# Location for marketing pens



## yellowtruck75 (Jan 1, 2010)

I would like to start by saying that I have no dreams of becoming rich by making pens on my lathe I am just looking for a way to market a few. I have checked on the usual location (ebay) and there are several nice wooden pens listed but not many bids. What have others used to sell pens online? Is there a place online or do most use word of mouth? I am mostly making them as gifts but would like to be able to self fund this part of the hobby.

Thanks
Zach


----------



## MrsN (Sep 29, 2008)

ETSY can be a good place to sell things online. I don't really know how woodworking things sell, but it may give you an idea.


----------



## richgreer (Dec 25, 2009)

This will not be a direct answer to your question, but you might find this advise helpful.

My wife used to own a flower shop and I sold a lot of pens (and other turned items) at her flower shop.

It's my observation that the pen refill that comes with the pen kits are pretty poor. I had a few too many people complain that their pen just stopped writing long before the refill should have needed to be replaced. I started buying Cross refills in bulk. It adds to the cost of the pen, but you will have more satisfied customers.
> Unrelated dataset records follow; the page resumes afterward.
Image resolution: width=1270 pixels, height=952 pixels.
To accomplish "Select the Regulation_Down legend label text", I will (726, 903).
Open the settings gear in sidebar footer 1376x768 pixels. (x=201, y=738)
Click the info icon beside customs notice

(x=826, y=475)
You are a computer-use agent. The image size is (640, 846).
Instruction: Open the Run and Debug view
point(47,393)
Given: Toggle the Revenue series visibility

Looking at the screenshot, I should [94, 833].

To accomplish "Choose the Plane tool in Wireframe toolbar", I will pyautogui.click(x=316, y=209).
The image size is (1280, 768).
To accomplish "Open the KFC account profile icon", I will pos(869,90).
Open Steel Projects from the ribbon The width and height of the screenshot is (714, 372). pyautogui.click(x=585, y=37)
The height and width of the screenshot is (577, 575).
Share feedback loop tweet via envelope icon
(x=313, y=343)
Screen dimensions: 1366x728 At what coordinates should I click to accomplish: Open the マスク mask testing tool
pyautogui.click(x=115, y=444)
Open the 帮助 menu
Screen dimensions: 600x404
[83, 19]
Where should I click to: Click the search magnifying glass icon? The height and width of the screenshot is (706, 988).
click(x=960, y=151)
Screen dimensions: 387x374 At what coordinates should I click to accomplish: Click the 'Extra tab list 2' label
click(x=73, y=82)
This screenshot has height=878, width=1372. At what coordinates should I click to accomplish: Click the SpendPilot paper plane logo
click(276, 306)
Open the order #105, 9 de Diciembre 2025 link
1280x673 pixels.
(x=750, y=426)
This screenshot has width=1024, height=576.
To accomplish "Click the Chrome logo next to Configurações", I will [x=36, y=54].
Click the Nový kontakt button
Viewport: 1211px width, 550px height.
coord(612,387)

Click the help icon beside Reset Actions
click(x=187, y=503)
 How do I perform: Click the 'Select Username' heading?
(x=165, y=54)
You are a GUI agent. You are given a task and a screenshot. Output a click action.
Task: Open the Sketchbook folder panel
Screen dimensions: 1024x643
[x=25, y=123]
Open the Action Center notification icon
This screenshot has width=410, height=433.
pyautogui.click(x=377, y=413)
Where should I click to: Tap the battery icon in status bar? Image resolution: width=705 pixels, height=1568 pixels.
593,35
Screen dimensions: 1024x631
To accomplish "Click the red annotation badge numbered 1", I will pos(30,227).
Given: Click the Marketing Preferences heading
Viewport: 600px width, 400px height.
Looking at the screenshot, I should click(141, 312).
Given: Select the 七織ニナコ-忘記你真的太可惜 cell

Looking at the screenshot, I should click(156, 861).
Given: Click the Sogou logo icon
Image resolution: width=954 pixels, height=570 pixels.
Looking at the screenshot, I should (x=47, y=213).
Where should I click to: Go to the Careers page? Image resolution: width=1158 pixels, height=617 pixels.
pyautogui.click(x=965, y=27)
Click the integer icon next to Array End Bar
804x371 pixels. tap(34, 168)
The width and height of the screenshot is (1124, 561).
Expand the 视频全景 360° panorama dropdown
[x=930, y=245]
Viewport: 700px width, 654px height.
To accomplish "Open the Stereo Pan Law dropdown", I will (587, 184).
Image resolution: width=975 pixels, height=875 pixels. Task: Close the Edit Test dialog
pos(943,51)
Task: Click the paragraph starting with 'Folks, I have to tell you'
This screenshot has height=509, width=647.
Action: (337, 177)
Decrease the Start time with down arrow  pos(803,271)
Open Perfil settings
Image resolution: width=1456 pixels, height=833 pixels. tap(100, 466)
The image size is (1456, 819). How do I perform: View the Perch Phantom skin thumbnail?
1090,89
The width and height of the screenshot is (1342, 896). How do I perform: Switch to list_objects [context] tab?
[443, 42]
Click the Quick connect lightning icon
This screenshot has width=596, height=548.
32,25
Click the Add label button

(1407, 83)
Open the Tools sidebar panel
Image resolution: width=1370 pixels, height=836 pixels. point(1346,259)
This is usually only a problem with the ballpoint designs. The roller ball designs seem to work okay and I never got into fountain pens.


----------



## 76winger (Nov 12, 2009)

I'm selling mostly to self-support my woodworking as a hobby, and it's generally breaking even the past couple years. I list both on Ebay as well as Etsy, and average about 2 sales a month.

What my experience has been is that the customers on Etsy are there looking for hand-made/crafted items (that's what the site is all about) and the site is set up for offering custom orders through their alchemy feature. I've had good relations with virtually every customer I've had on it and even some repeat business & special orders produced from the site. And through the interaction I have with those customers, I've garnered as much pleasure as I have profits.

On Ebay, I feel I'm getting better coverage due to their site/service being around so much longer and is widely known all over. And my sales on Ebay are about the same in numbers as what Etsy has been. The big difference with Ebay customers is that the oder is placed (I sell everything I make fixed price), I ship the product, but generally have very little communication between me and my customer. They do leave good feedback, so I at least get that back.

The challenge I have is when my item sells on one site or the other, I need to remove the listing from the other site pretty quick, so I don't end up selling two, but only have one. In case that ever does happen, I try to keep extra kits on hand, but we all know every blank is a little differnt, so I'd have to deal with it as best I can if that ever happens. All I can do is be as prepared as possible.

To promote those shops, I also try to point to one or the other through signature lines in my emails and forum posting sigs, links on my facebook and blogs, and eve broadcast new listings out through Facebook and twitter. There's still a lot more I could do for marketing, but it's a start for me and a learning process.

The other thing I've started considering is to set up a table at a flea market or two, or craft/art show, etc. but before I branch down that path I want to have a large enough inventory to be able to show off my products and talents well. Hopefully next year on this idea…

Others will come along with additional suggestions, but that what've tried and experienced so far. Good luck to you!


----------